Nearly 20 years ago, Aileen Moreton-Robinson’s pioneering work Talkin’ Up to the White Woman took a sledgehammer to the idea of a unified sisterhood serving the common good of all women. It was Australia’s first ever analysis of feminism from an Indigenous woman’s standpoint. So, how far have we come?
It’s a problem faced by women everywhere: against a backdrop of racism and colonial privilege, unexamined whiteness and systemic oppression, a dominant representation of feminism has prevailed. How do we un-whitewash our feminism?
Hosted by Jamila Rizvi.
This event will be Auslan interpreted.
Featuring
Aileen Moreton-Robinson
Distinguished Professor Aileen Moreton-Robinson is a Goenpul woman of the Quandamooka people (Moreton Bay) and is Professor of Indigenous Research at RMIT University. She was appointed as Australia’s first Indigenous Distinguished Professor in 2016 and was a founding member of the Native American and Indigenous Studies Association (NAISA). She is the author of Talkin’ Up to the White Woman: Indigenous Women and Feminism (UQP); The White Possessive: Property, Power and Indigenous Sovereignty (Minnesota Press); and the editor of several books, including Critical Indigenous Studies: Engagements in First World Locations (The University of Arizona Press). In 2020 she was appointed a member of the American Academy of Arts and Sciences, the first-ever Australian Indigenous scholar to be elected.
Fatima Bhutto
Intan Paramaditha
‘Identifying myself as a feminist writer is still important and still a political stance, but I need to be constantly aware of the implications, power relations, and more importantly, the responsibility that comes with it.’

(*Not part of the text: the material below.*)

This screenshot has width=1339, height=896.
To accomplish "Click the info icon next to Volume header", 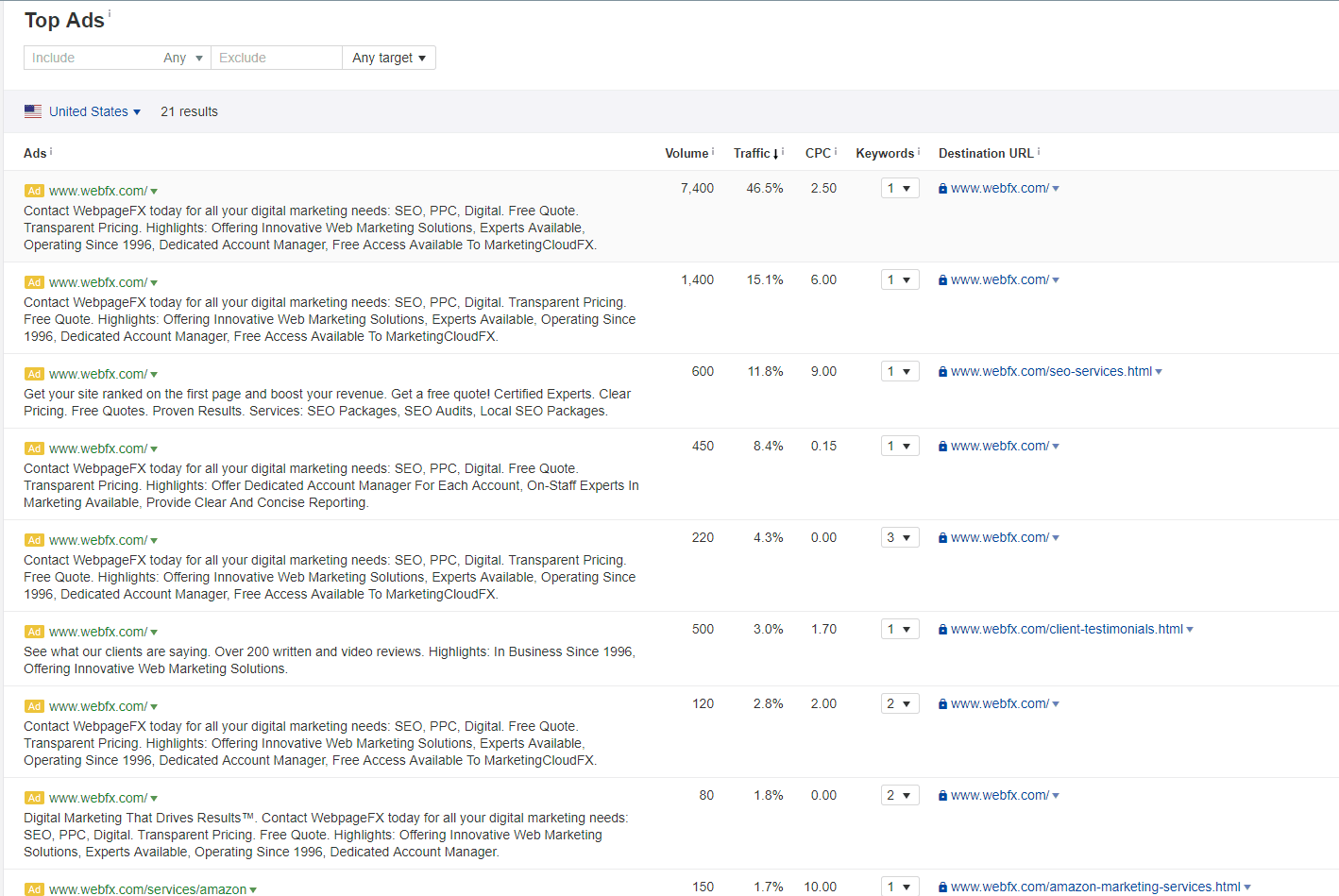I will 711,148.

Intan Paramaditha is a fiction writer and an academic. She holds a PhD from New York University and teaches Media and Film Studies at Macquarie University, Sydney. She is the author of a short story collection, Apple and Knife, and her upcoming novel, Gentayangan (The Wandering), received a PEN Translates Award from English PEN and PEN/Heim Translation Fund from PEN America.
Ruby Hamad
‘That the voices of Women of Colour are getting louder and more influential is a testament less to the accommodations made by the dominant white culture and more to their own grit in a society that implicitly – and sometimes explicitly – wants them to fail.’

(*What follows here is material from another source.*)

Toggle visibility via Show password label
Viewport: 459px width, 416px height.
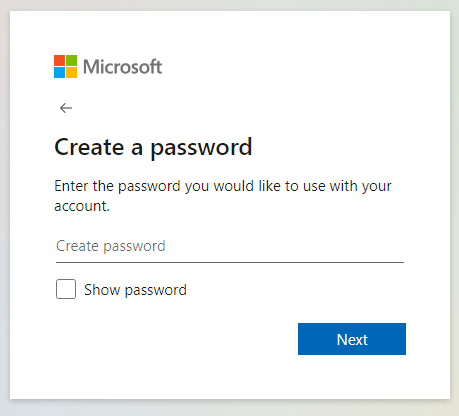click(135, 290)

Ruby Hamad is an author and PhD candidate in media studies and post-colonial studies at UNSW, where she is researching media criticism and coverage of Arabs and the Middle East. In 2018, Hamad’s Guardian article – ‘How White Women Use Strategic Tears to Silence Women of Colour’ – became a global flash point for debate around feminism’s intersection with racial and colonial oppression. Her new book is White Tears/Brown Scars.